Court Opinion

ID: 4650372
Source: CourtListenerOpinion
Date Created: 2021-01-11 15:08:12.910325+00
Date Added: 2024-06-11T08:01:32.790778
License: Public Domain

People v Munoz (2021 NY Slip Op 00095)

People v Munoz

2021 NY Slip Op 00095

Decided on January 07, 2021

Appellate Division, First Department

Published by New York State Law Reporting Bureau pursuant to Judiciary Law § 431.

This opinion is uncorrected and subject to revision before publication in the Official Reports.

Decided and Entered: January 07, 2021

Before: Manzanet-Daniels, J.P., Kapnick, Moulton, González, Scarpulla, JJ. 

Ind No. 61/16 Appeal No. 12799 Case No. 2017-1762 

[*1]The People of the State of New York, Respondent,
vSabrina Munoz, Defendant-Appellant.

Janet E. Sabel, The Legal Aid Society, New York (Kristina Schwarz of counsel), for appellant.
Cyrus R. Vance, Jr., District Attorney, New York (Nathan Brandon Shi of counsel), for respondent.

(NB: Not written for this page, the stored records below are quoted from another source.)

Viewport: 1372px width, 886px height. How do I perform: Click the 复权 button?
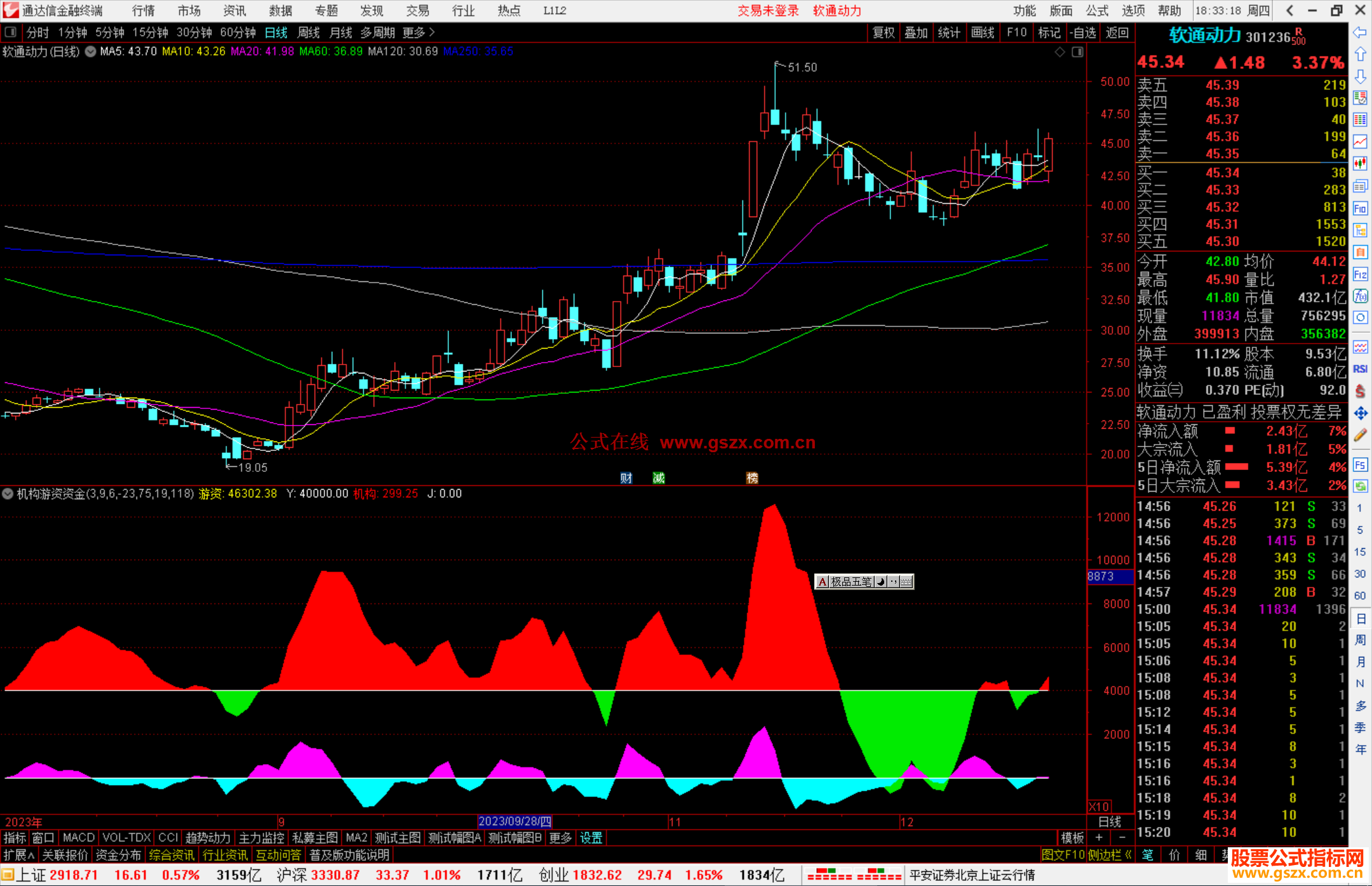click(884, 32)
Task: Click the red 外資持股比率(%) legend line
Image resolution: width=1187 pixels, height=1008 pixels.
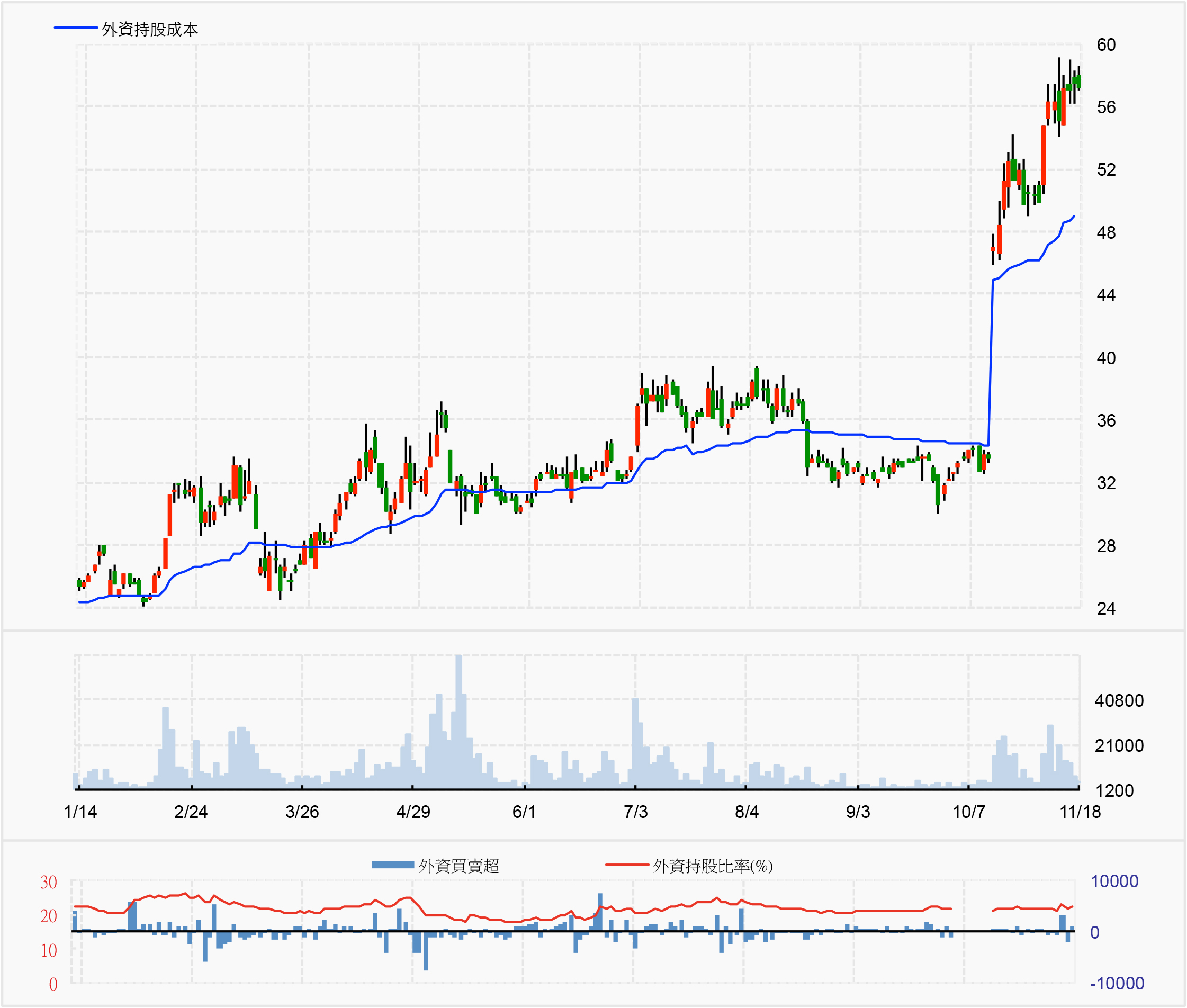Action: pos(626,865)
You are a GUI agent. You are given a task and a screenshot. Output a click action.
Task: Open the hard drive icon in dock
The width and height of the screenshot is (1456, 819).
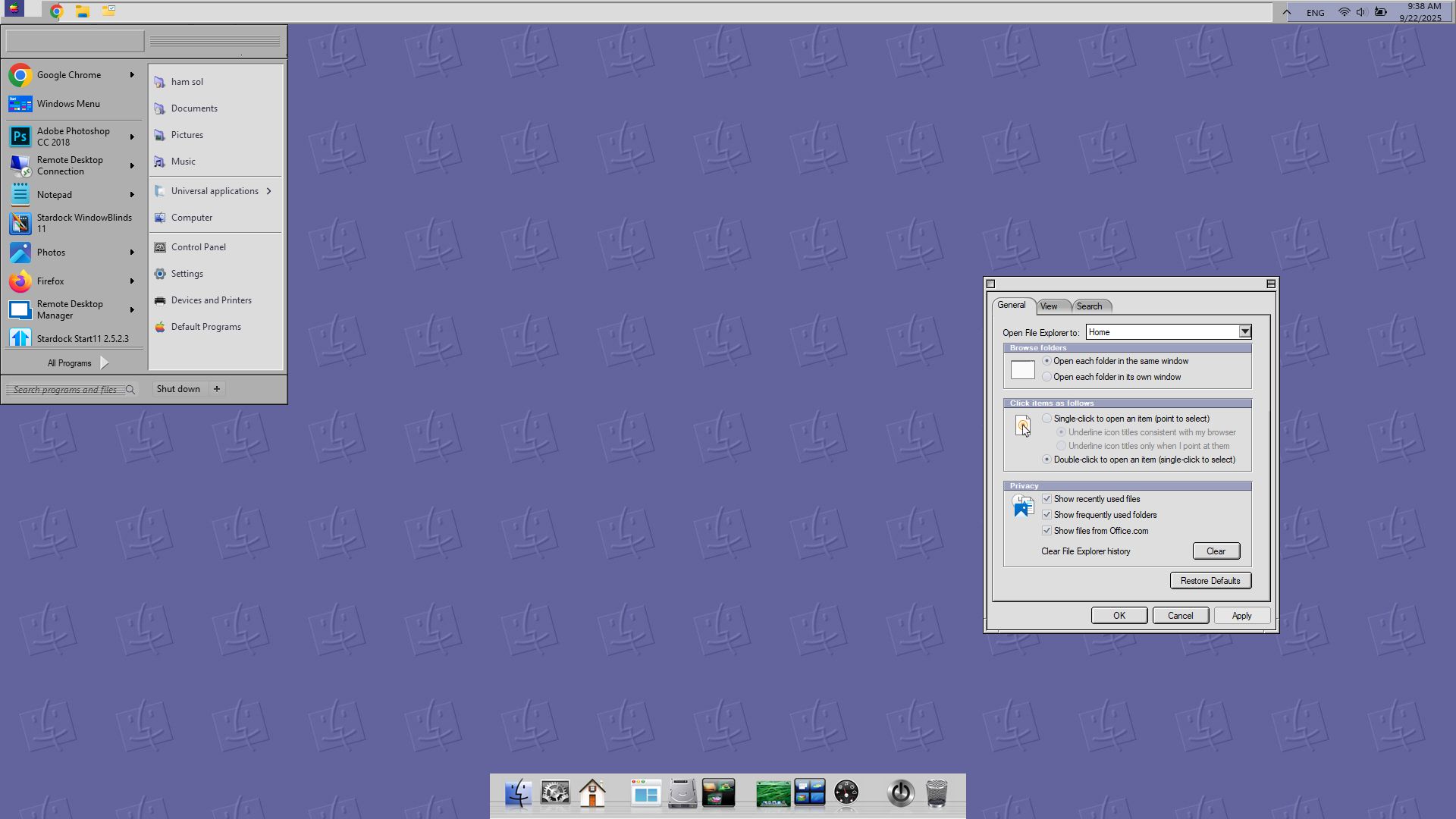pos(682,793)
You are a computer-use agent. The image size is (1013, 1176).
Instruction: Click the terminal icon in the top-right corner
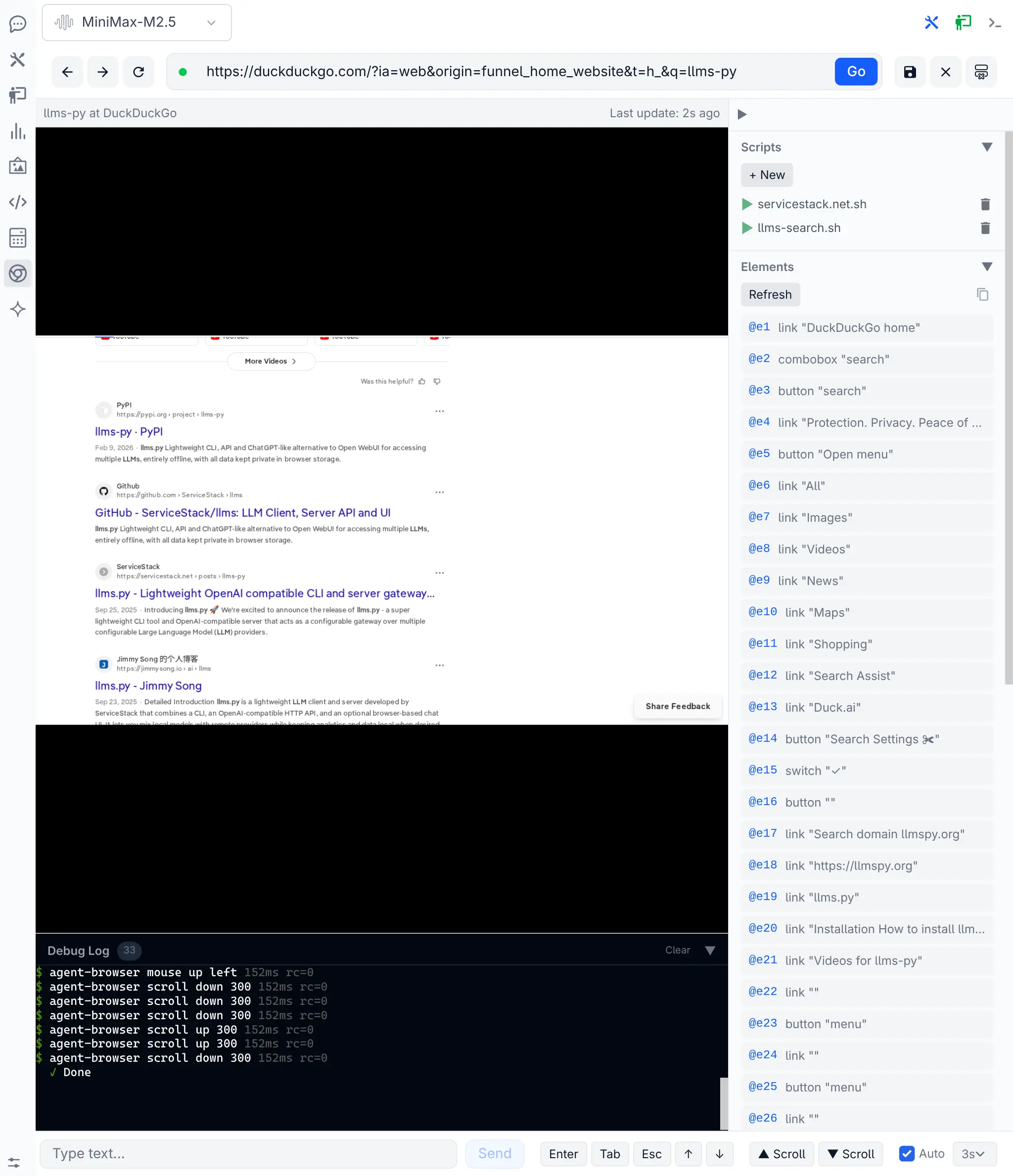coord(994,23)
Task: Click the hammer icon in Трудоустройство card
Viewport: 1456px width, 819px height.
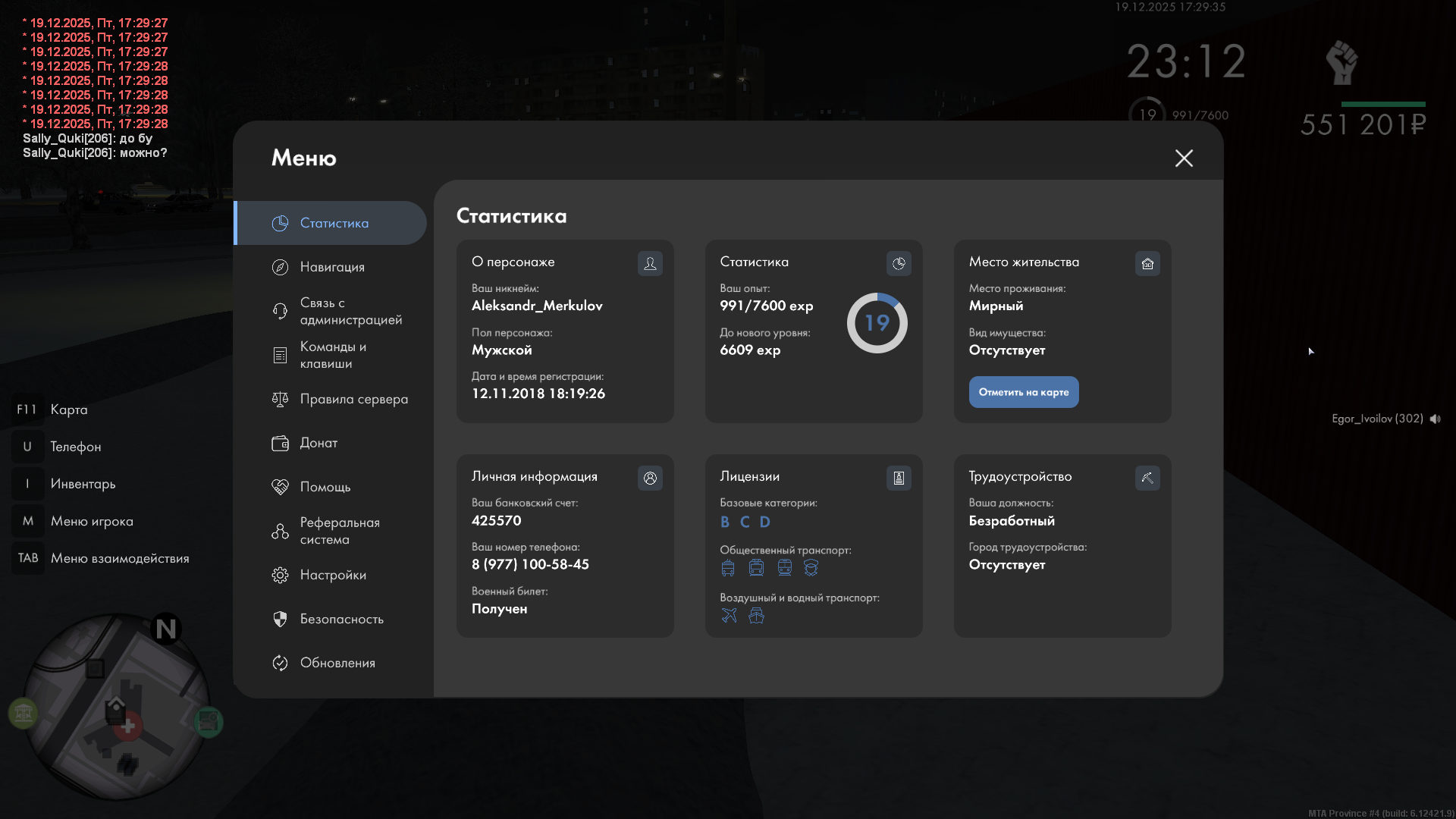Action: 1147,478
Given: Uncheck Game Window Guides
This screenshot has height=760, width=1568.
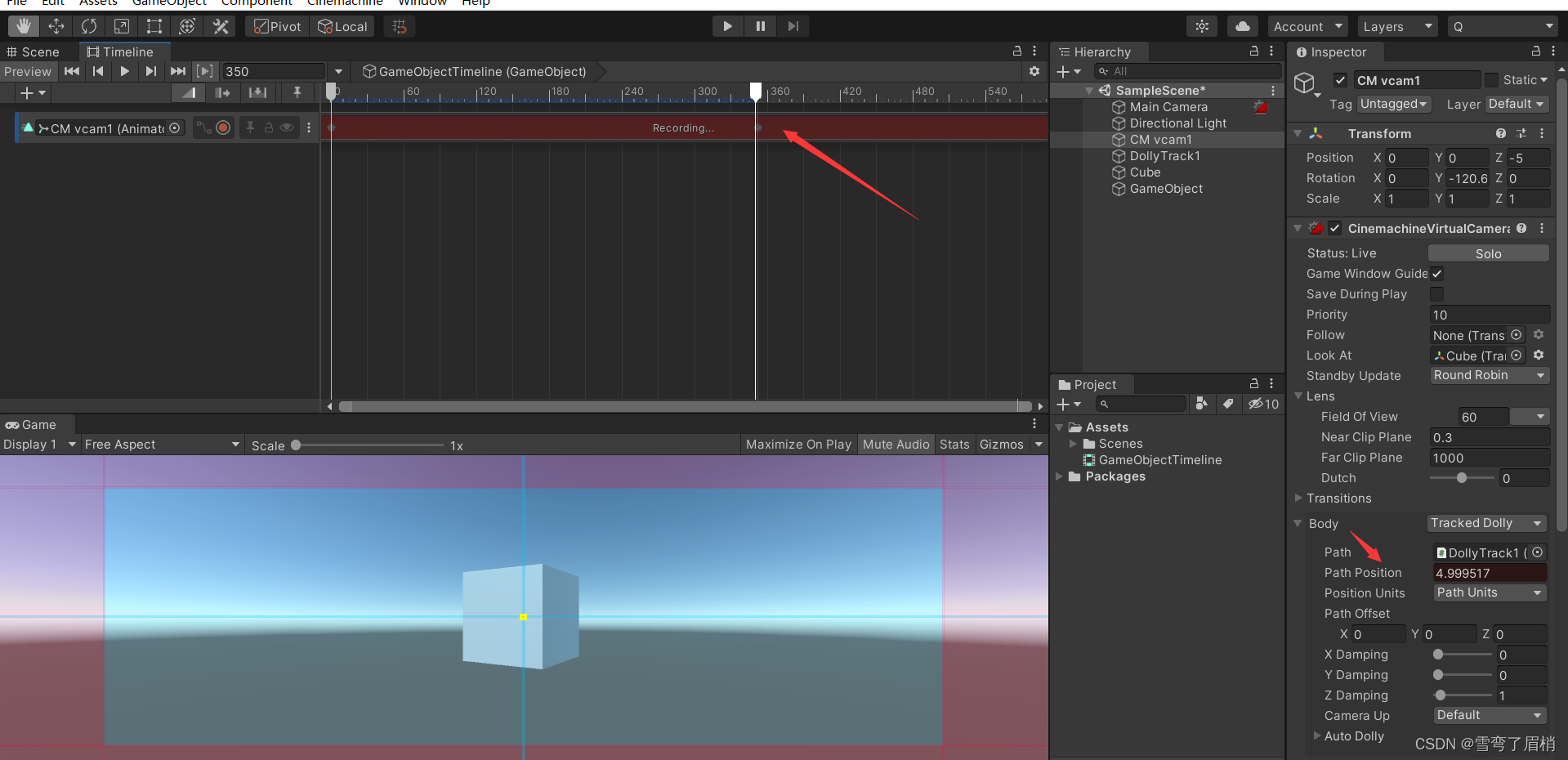Looking at the screenshot, I should [1437, 274].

Judgment, Supreme Court, New York County (Ronald A. Zweibel, J.), rendered August 11, 2016, convicting defendant, upon her plea of guilty, of criminal possession of stolen property in the fourth degree, and sentencing her to a term of five years' probation, unanimously modified, as a matter of discretion in the interest of justice, to the extent of reducing the sentence to time served, and otherwise affirmed.
Defendant's challenge to the voluntariness of her plea is unpreserved and we decline to review it in the interest of justice. Because "[d]efendant said nothing [at] the plea colloquy or . . . sentencing proceeding that negated an element of the crime or raised the possibility of a . . . defense," the narrow exception to the preservation rule does not apply (People v Pastor, 28 NY3d 1089, 1090-1091 [2016]; People v Lopez, 71 NY2d 662, 665 [1988]). There was no plea withdrawal motion, and the court was not required to make a sua sponte inquiry into defendant's purported assertion of an intoxication defense in her presentence interview (see People v Rojas, 159 AD3d 468 [1st Dept 2018], lv denied 31 NY3d 1086 [2018]). In any event, in the statement reflected in the presentence report, defendant did not suggest that at the time of the crime she was so intoxicated as to be incapable of forming the necessary criminal intent.
We find the sentence excessive to the extent indicated.
THIS CONSTITUTES THE DECISION AND ORDER OF THE SUPREME COURT, APPELLATE DIVISION, FIRST DEPARTMENT.